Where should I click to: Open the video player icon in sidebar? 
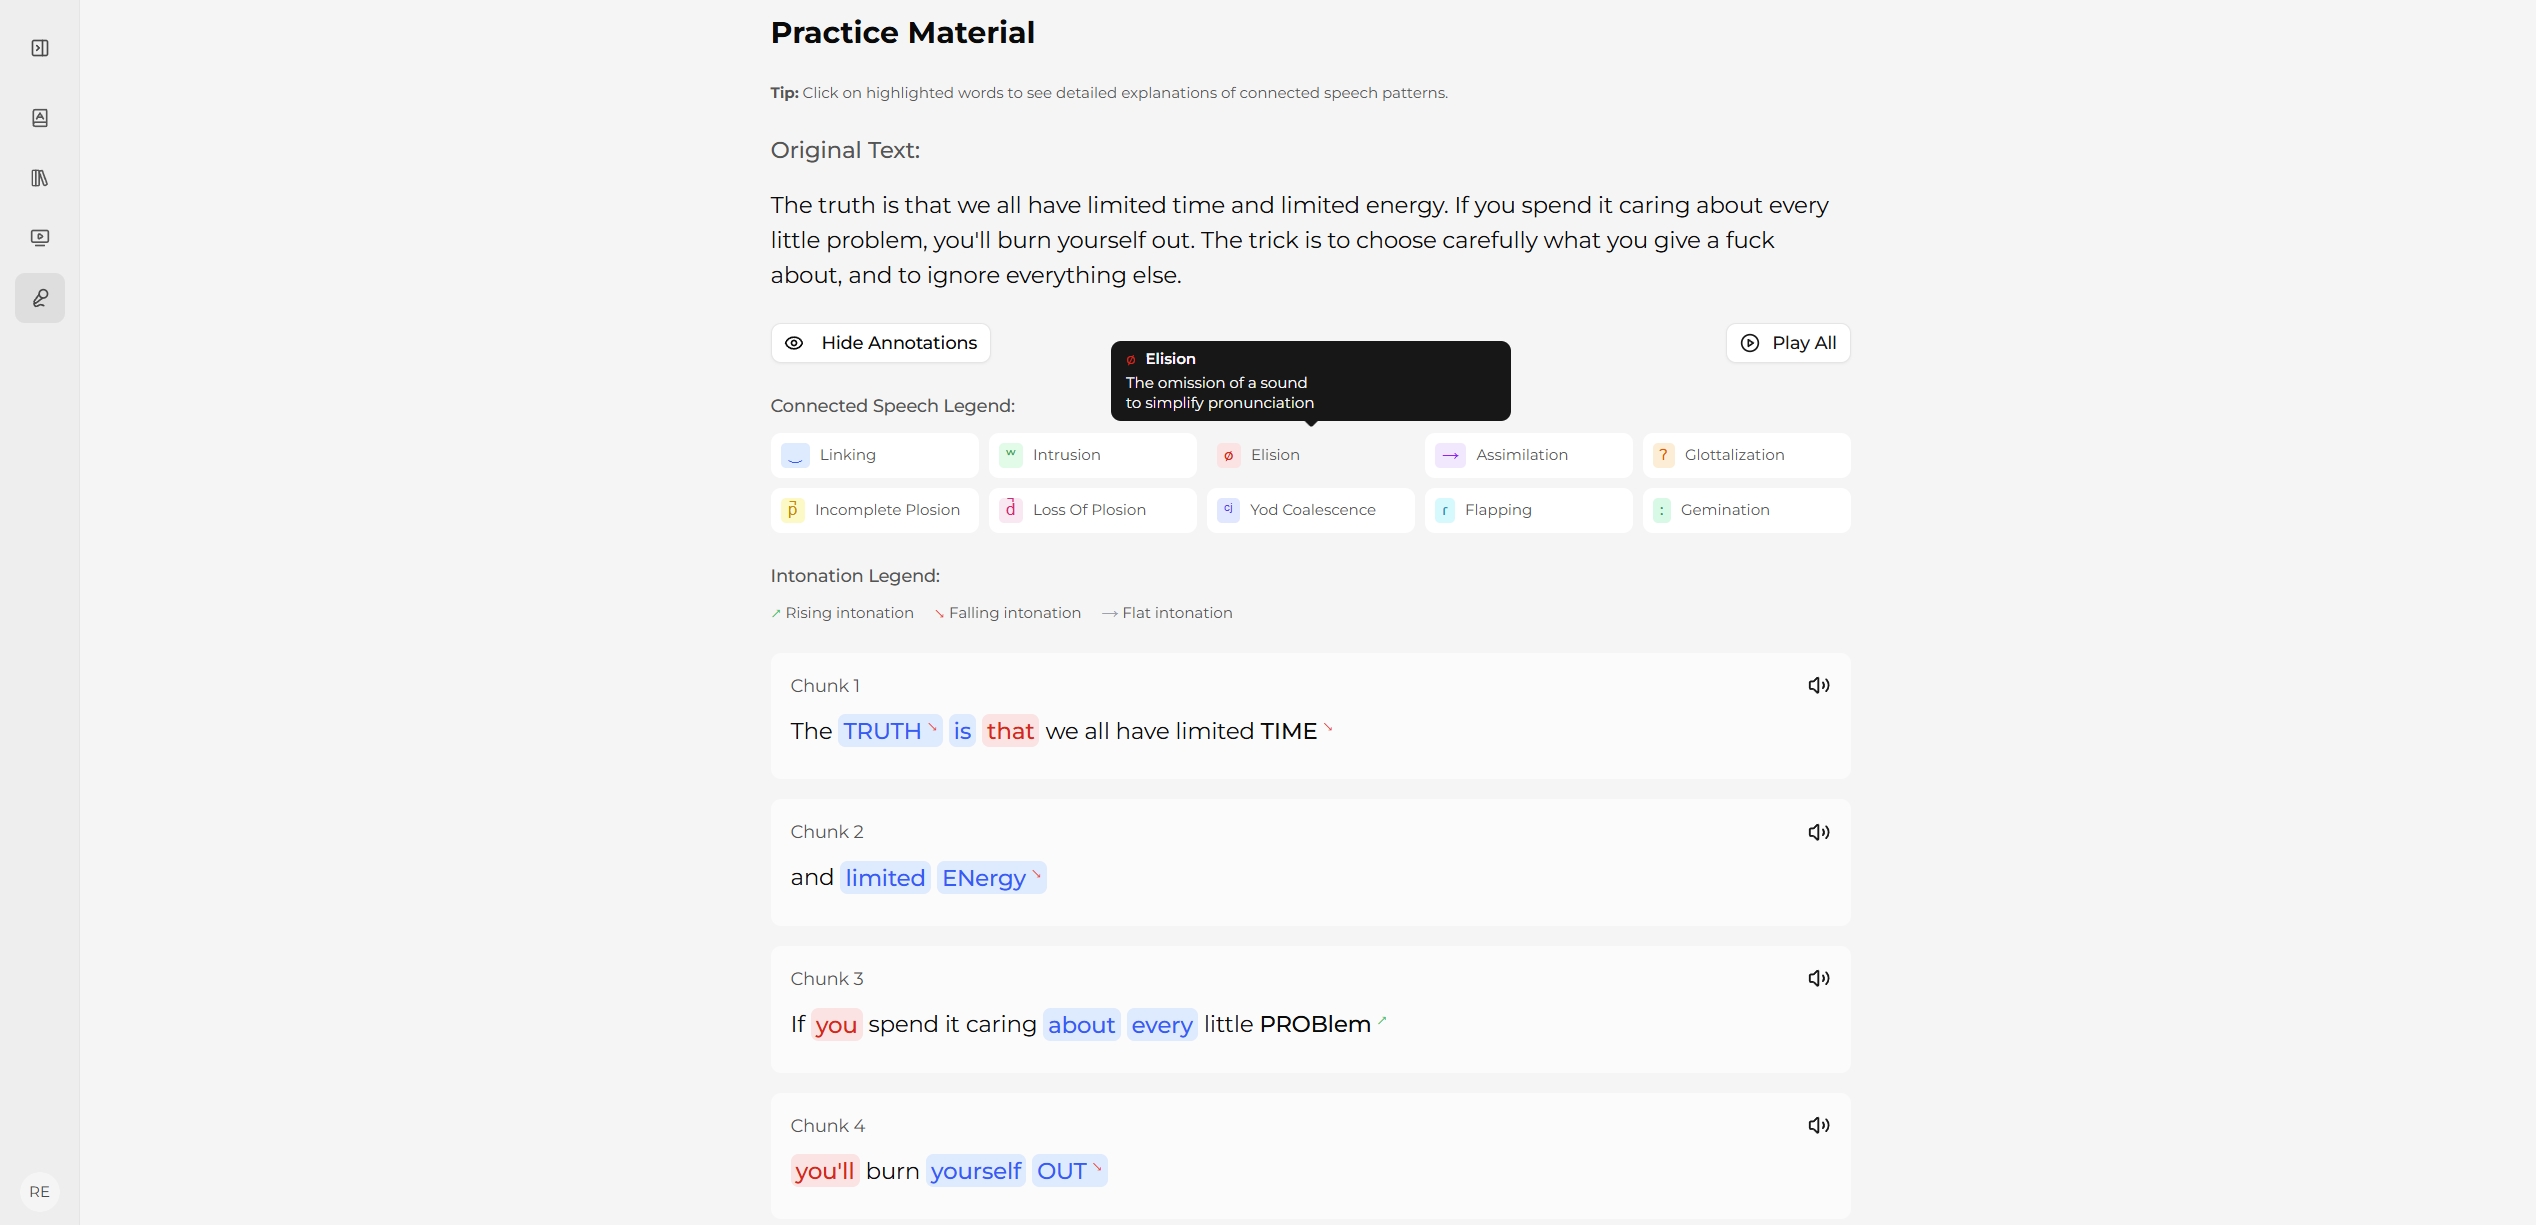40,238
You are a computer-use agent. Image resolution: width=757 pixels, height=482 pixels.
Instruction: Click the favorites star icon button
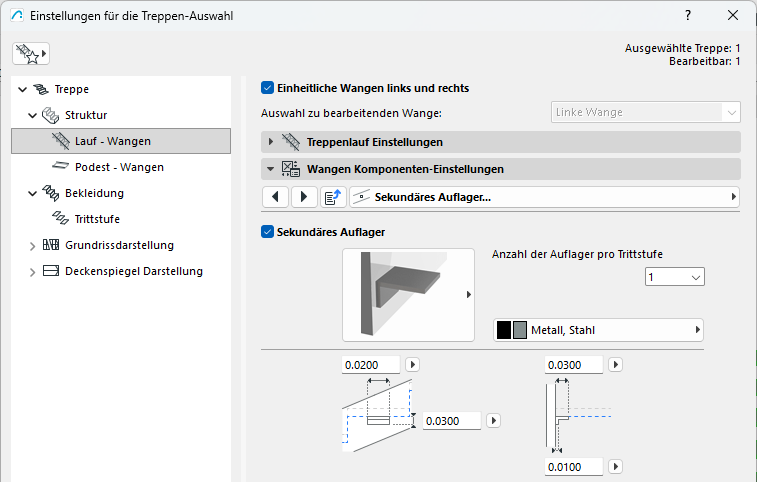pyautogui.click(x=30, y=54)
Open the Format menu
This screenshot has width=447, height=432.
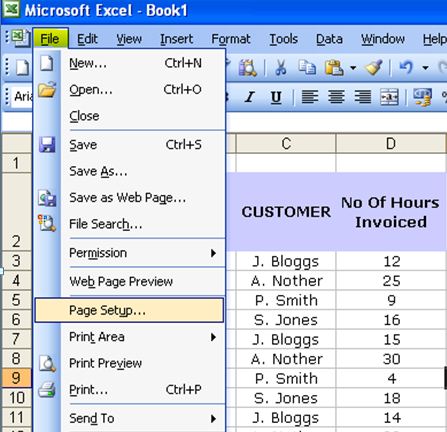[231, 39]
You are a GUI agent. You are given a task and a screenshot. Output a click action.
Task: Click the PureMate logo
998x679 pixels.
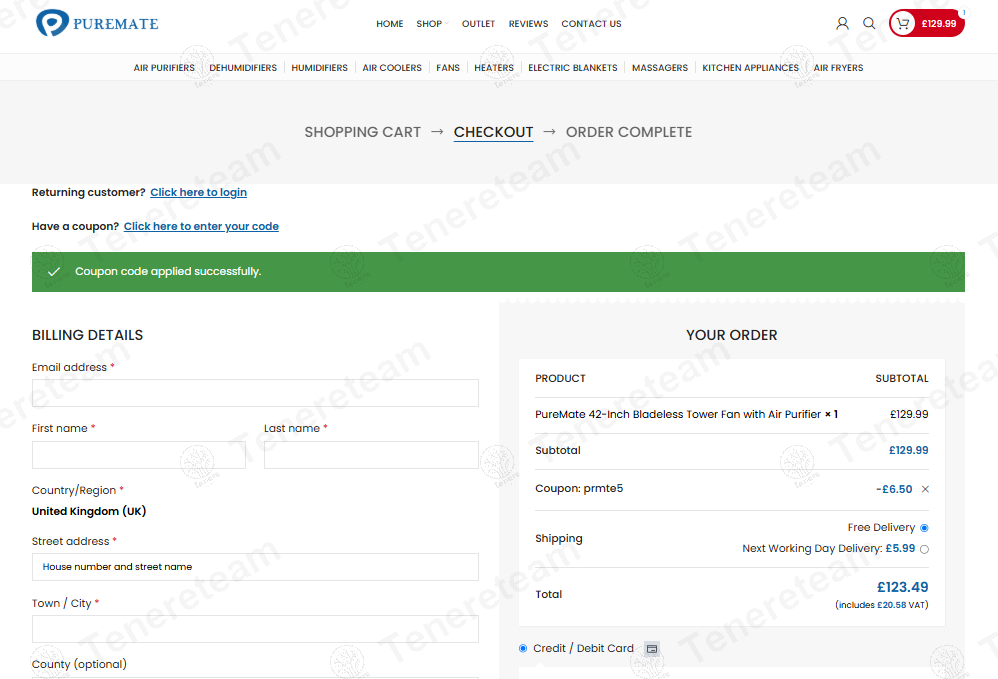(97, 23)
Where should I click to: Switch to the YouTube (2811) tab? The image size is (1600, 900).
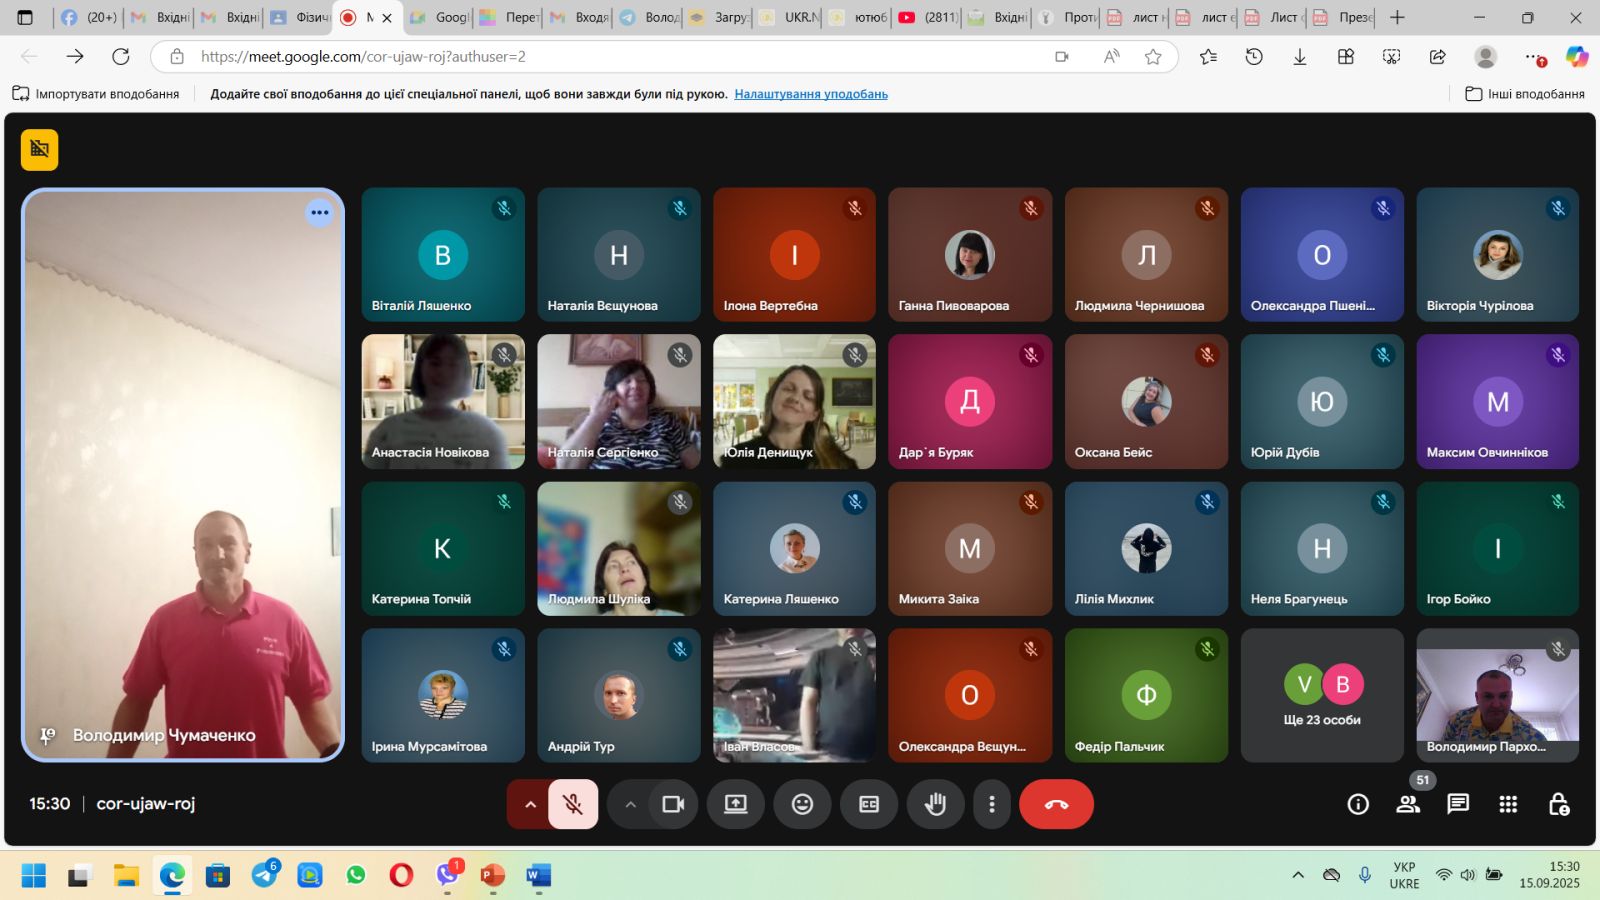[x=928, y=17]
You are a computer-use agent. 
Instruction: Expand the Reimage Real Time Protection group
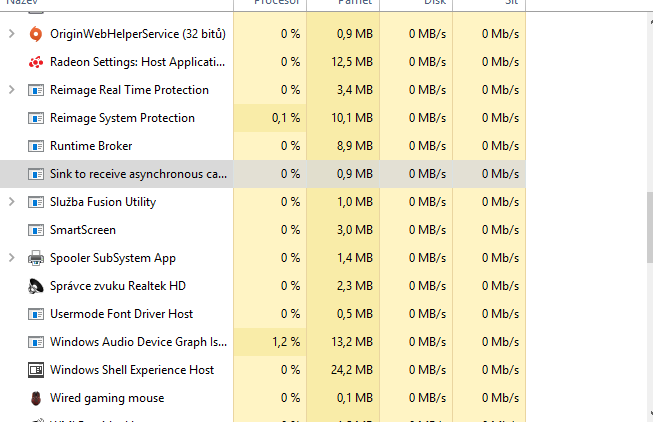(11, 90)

::::::::::

WHAT THE EXERCISE ASKS:
Say how many lines in the data hold the string "agent", and say nothing else.

WRITTEN ANSWER:
3